The nurse is collaborating with the wound-ostomy-continence (WOC) nurse to teach a client how to manage a new ileal conduit in the home setting. To prevent leakage or skin breakdown, the nurse should encourage which of the following practices?
A. Empty the collection bag when it is between one-half and two-thirds full.
B. Limit fluid intake to prevent production of large volumes of dilute urine.
C. Reinforce the appliance with tape if small leaks are detected.
D. Avoid using moisturizing soaps and body washes when cleaning the peristomal area.

A

D. Avoid using moisturizing soaps and body washes when cleaning the peristomal area.
Rationale: The client is instructed to avoid moisturizing soaps and body washes when cleaning the area because they interfere with the adhesion of the pouch. To maintain skin integrity, a skin barrier or leaking pouch is never patched with tape to prevent accumulation of urine under the skin barrier or faceplate. Fluids should be encouraged, not limited, and the collection bag should not be allowed to become more than one-third full.

39
Q

A client has undergone the creation of an Indiana pouch for the treatment of bladder cancer. The nurse identified the nursing diagnosis of “disturbed body image.” How can the nurse best address the effects of this urinary diversion on the client’s body image?
A. Emphasize that the diversion is an integral part of successful cancer treatment.
B. Encourage the client to speak openly and frankly about the diversion.
C. Allow the client to initiate the process of providing care for the diversion.
D. Provide the client with detailed written materials about the diversion at the time of discharge.

A

B. Encourage the client to speak openly and frankly about the diversion.
Rationale: Allowing the client to express concerns and anxious feelings can help with body image, especially in adjusting to the changes in toileting habits.
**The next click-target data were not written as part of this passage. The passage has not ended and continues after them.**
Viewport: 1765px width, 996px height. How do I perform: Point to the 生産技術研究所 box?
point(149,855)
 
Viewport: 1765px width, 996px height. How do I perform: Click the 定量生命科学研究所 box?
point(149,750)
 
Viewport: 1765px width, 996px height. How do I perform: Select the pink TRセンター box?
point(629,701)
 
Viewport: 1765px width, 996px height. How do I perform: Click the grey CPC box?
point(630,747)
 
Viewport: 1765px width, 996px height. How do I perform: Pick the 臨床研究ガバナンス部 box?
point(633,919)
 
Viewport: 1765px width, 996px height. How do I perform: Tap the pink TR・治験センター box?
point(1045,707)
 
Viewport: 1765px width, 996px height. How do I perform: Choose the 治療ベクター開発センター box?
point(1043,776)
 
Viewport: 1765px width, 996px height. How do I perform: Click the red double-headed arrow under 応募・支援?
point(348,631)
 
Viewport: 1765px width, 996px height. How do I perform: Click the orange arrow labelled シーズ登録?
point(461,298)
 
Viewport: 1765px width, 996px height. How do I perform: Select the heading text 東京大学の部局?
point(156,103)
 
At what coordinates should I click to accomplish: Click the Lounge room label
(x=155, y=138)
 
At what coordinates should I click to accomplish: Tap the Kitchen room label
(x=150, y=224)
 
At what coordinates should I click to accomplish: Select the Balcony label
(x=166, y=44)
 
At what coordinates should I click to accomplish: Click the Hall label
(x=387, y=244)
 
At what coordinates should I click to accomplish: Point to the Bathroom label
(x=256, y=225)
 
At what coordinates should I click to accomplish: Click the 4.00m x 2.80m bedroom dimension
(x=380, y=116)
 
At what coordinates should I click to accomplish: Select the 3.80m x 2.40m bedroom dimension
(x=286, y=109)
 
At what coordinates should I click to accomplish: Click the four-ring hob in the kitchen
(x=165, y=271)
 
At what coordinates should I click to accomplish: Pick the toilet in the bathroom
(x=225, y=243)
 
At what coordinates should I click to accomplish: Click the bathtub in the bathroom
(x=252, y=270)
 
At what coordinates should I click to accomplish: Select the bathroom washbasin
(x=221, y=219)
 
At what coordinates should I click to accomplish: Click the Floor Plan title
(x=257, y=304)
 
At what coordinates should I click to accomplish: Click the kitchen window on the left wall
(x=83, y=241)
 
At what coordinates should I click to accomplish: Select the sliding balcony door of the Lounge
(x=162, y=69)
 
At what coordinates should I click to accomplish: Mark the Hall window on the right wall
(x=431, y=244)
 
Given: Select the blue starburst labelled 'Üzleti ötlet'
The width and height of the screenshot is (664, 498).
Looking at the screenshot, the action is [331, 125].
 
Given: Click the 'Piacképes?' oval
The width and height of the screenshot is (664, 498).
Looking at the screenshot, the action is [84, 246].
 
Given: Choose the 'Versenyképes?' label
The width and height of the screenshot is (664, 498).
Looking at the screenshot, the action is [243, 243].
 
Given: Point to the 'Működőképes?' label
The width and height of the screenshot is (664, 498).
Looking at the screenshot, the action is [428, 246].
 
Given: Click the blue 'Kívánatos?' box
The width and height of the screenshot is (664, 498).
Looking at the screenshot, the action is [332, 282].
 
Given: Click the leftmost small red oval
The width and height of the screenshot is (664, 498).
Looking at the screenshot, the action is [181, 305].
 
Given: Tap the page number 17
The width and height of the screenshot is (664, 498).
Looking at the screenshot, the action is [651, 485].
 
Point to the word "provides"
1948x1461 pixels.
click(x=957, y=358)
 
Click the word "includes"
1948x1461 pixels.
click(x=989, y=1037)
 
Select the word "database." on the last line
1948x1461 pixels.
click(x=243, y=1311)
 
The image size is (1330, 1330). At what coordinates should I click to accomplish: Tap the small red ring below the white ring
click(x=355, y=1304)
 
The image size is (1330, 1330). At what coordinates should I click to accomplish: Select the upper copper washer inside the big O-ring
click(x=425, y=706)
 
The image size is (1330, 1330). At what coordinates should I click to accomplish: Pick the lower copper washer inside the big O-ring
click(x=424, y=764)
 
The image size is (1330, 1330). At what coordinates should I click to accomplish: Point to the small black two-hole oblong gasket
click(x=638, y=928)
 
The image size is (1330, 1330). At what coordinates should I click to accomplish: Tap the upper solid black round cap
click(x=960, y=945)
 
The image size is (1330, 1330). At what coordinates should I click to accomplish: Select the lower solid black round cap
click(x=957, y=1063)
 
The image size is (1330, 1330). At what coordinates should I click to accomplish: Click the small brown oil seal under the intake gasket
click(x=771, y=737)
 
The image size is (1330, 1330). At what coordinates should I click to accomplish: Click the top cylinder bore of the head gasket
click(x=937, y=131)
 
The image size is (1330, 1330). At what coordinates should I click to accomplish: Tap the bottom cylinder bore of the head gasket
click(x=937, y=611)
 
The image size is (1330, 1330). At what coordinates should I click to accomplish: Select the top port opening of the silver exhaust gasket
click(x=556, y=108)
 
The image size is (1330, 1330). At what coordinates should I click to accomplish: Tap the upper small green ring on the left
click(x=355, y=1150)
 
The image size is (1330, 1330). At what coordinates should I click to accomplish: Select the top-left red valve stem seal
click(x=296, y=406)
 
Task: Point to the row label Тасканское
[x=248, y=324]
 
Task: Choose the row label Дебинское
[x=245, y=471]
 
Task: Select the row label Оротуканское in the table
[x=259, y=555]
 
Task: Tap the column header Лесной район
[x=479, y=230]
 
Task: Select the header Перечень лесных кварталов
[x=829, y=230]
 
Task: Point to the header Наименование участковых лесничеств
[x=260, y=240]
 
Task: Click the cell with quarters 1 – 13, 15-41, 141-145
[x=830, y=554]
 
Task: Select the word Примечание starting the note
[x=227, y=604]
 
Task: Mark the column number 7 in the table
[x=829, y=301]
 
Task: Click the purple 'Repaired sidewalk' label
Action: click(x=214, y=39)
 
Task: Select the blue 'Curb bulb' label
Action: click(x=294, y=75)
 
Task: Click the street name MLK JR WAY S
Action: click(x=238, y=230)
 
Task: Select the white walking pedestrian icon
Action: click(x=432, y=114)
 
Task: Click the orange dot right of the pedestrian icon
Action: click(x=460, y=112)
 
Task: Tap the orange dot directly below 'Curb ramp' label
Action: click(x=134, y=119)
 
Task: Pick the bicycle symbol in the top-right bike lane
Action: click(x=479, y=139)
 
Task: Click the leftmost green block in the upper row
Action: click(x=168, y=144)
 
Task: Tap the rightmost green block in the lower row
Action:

The nurse may have to initiate dialogue about the management of the diversion, especially if the client is hesitant. Provision of educational materials is rarely sufficient to address a sudden change and profound change in body image. Emphasizing the role of the diversion in cancer treatment does not directly address the client’s body image.

40
Q

A gerontologic nurse is assessing a client who has numerous comorbid health problems. What assessment finding(s) should prompt the nurse to suspect a UTI? Select all that apply.
A. Food cravings
B. Upper abdominal pain
C. Insatiable thirst
D. Fever
E. New onset of confusion

A

D. Fever
E. New onset of confusion
Rationale: Early symptoms of UTI in older adults include burning, urgency, and fever. Some clients develop incontinence and delirium with the onset of a UTI. Food cravings, increased thirst, and upper abdominal pain necessitate further assessment and intervention, but none are directly suggestive of a UTI.